What you have to do
Whenever a line in the data holds the string "each", copy that line.

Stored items

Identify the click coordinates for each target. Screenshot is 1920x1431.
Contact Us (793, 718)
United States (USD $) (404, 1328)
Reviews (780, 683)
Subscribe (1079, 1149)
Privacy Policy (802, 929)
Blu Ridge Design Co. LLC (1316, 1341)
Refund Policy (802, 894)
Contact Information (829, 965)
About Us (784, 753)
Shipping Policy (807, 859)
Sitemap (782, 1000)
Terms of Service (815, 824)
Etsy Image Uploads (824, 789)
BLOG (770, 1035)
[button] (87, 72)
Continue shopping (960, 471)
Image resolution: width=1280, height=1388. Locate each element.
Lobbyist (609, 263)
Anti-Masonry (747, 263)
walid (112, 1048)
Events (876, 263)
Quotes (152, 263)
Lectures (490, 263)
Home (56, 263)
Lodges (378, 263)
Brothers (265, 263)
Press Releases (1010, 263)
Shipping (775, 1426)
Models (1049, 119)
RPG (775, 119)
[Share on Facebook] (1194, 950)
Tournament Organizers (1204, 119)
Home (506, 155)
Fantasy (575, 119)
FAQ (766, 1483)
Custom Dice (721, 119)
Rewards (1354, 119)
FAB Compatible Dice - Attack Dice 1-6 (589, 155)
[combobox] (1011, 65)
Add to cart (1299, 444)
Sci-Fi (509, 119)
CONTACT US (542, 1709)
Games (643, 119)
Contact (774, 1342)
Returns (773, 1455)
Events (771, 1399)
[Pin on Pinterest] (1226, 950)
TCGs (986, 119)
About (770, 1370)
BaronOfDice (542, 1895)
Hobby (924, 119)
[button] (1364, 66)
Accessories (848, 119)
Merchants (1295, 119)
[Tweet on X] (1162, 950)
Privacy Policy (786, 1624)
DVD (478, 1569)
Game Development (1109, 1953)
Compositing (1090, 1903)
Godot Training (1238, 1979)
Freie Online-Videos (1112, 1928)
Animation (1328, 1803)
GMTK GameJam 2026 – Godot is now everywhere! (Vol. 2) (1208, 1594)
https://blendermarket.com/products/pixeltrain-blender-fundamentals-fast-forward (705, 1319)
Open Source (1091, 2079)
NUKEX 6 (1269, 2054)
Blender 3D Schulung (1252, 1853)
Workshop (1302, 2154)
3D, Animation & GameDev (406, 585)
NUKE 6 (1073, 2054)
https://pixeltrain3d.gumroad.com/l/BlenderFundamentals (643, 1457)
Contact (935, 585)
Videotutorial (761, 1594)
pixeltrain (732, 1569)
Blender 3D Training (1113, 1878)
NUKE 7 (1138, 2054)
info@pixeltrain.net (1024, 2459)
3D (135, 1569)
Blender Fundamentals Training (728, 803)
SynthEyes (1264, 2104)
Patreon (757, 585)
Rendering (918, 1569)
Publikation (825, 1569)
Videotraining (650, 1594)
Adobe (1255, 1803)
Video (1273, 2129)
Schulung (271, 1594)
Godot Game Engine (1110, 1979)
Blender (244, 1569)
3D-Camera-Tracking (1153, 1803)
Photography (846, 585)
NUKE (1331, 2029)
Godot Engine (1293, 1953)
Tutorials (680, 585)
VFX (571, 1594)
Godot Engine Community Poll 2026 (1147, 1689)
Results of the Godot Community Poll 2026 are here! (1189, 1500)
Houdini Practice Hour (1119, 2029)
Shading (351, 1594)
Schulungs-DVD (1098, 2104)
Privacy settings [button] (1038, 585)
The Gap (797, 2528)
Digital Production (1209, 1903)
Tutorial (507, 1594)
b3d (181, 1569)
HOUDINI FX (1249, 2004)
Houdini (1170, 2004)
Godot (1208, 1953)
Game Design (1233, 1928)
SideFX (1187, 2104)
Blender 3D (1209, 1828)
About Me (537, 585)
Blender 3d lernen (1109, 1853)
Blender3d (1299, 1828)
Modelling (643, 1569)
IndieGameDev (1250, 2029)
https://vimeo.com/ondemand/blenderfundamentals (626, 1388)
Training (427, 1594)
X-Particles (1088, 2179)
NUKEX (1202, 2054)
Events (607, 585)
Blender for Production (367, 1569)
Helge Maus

Answer to the problem
Identify the click coordinates for each target. Screenshot is 1920x1431.
Image resolution: width=1280, height=1388. Locate each element.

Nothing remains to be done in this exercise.